Ma, come spesso accade nella
fretta di adottare tagli per ottenere risparmi, la Asl ha chiuso la Guardia
medica – come si legge nel ricorso – ma nella sua delibera ha scritto che
questo taglio era subordinato all’attivazione di un numero telefonico di
emergenza per assicurare l’assistenza. Numero che però non è mai entrato in
funzione. Senza dire che una qualsiasi rimodulazione andava decisa in accordo
con il Piano di emergenza urgenza della Regione, che non è ancora andato a
regime. Per cui «il provvedimento avendo posto alla base un presupposto che
tuttavia non esiste, risulta illegittimo per carenza o errore nei presupposti».

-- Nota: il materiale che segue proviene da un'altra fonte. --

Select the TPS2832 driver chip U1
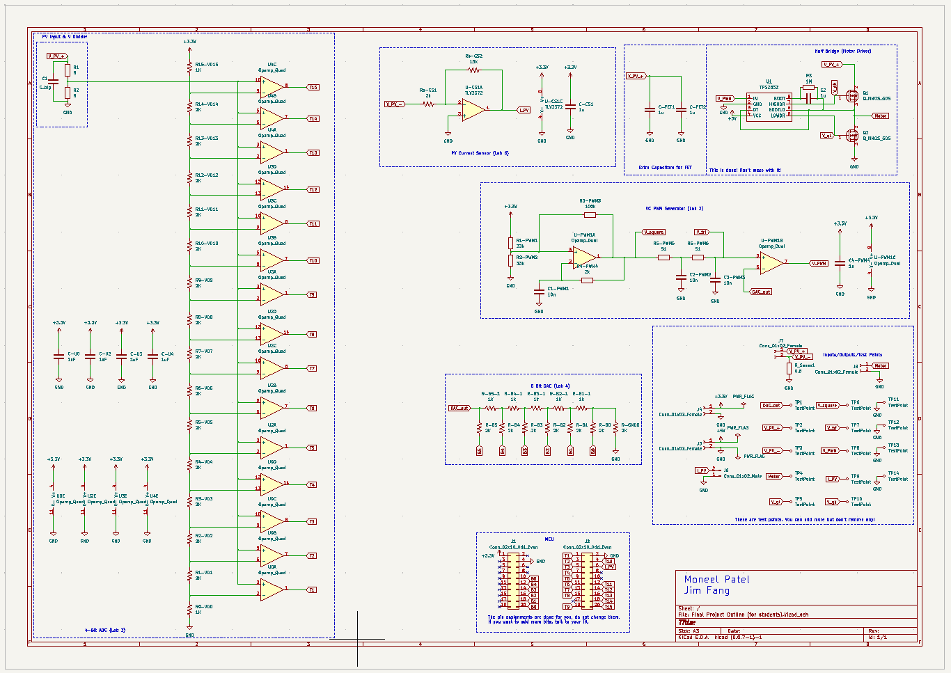Viewport: 951px width, 673px height. (x=769, y=106)
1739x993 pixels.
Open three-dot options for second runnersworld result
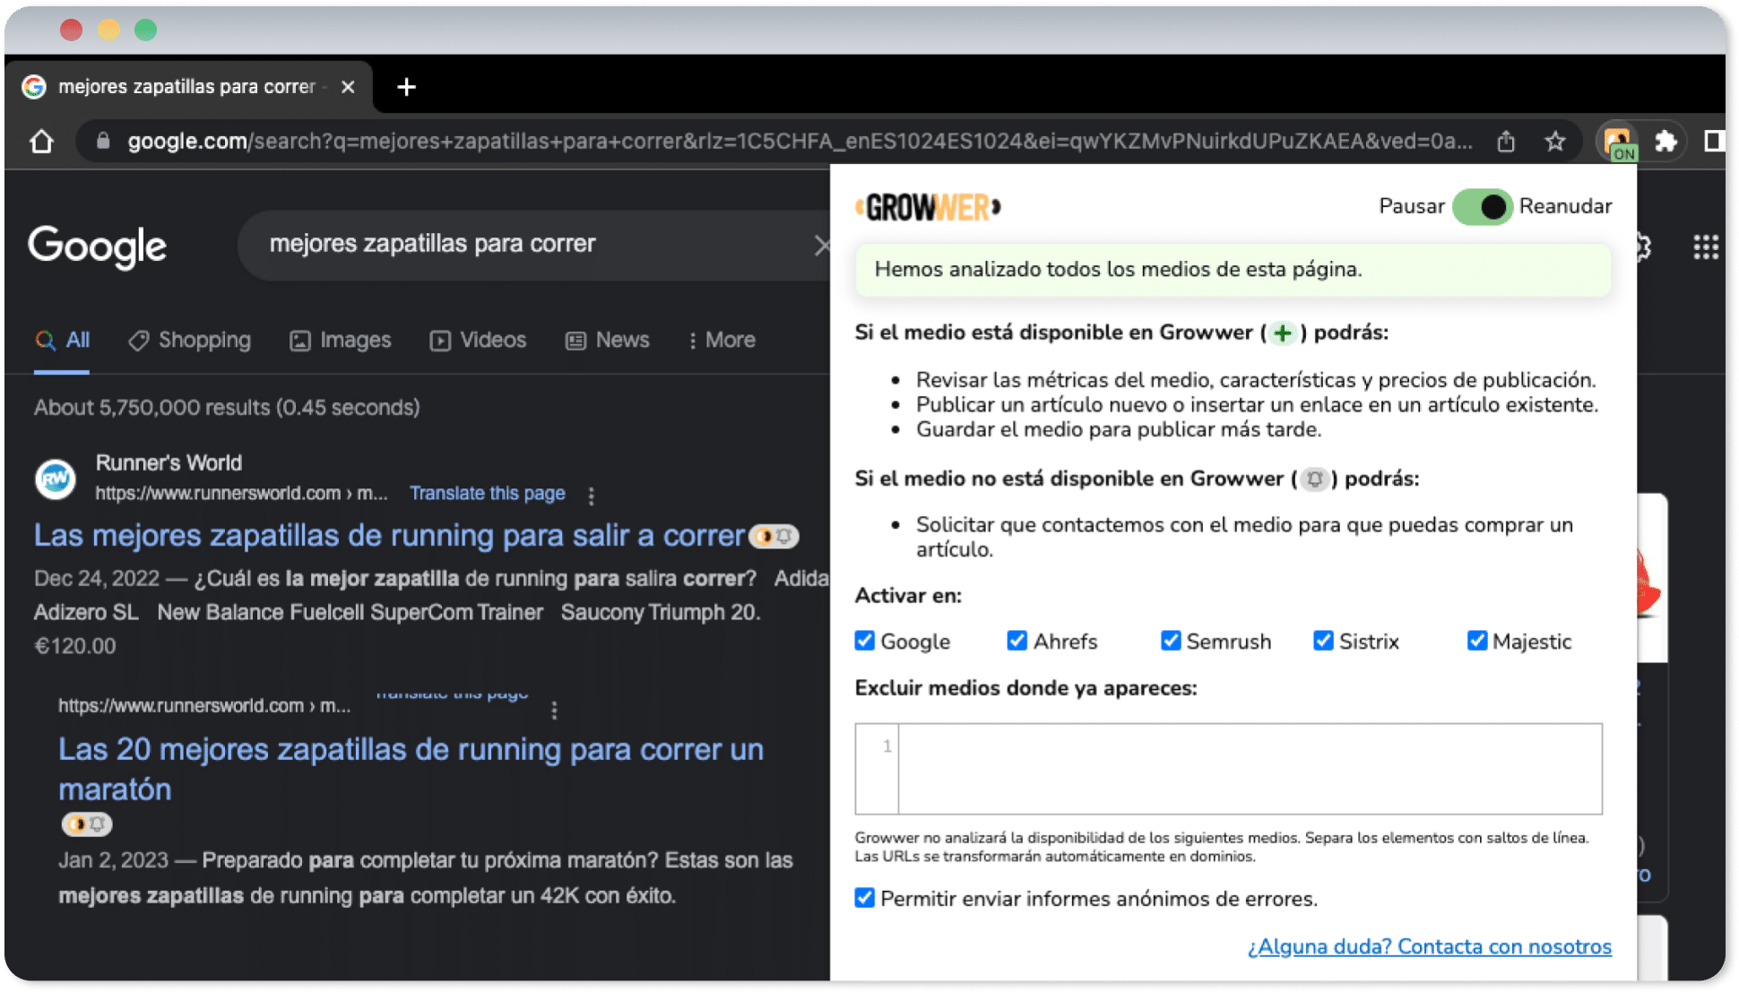tap(554, 710)
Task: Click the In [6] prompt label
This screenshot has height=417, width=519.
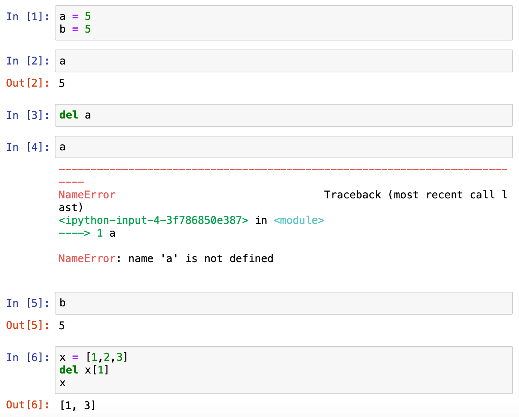Action: (27, 357)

Il ricorso poi evidenzia una serie di errori
(dalle distanze chilometriche indicate ai tempi di percorrenza del tutto
errati, che sono superiori ai 20 minuti previsti dalle norme del soccorso) e di
superficialità – soprattutto del Comitato dei sindaci – visto che non sono
stati valutati altri parametri decisivi che riguardano quel territorio. Contro
questa desertificazione dei servizi sanitari di quella zona, i ricorsi chiedono
che sia ripristinata la garanzia di un servizio assistenziale efficiente.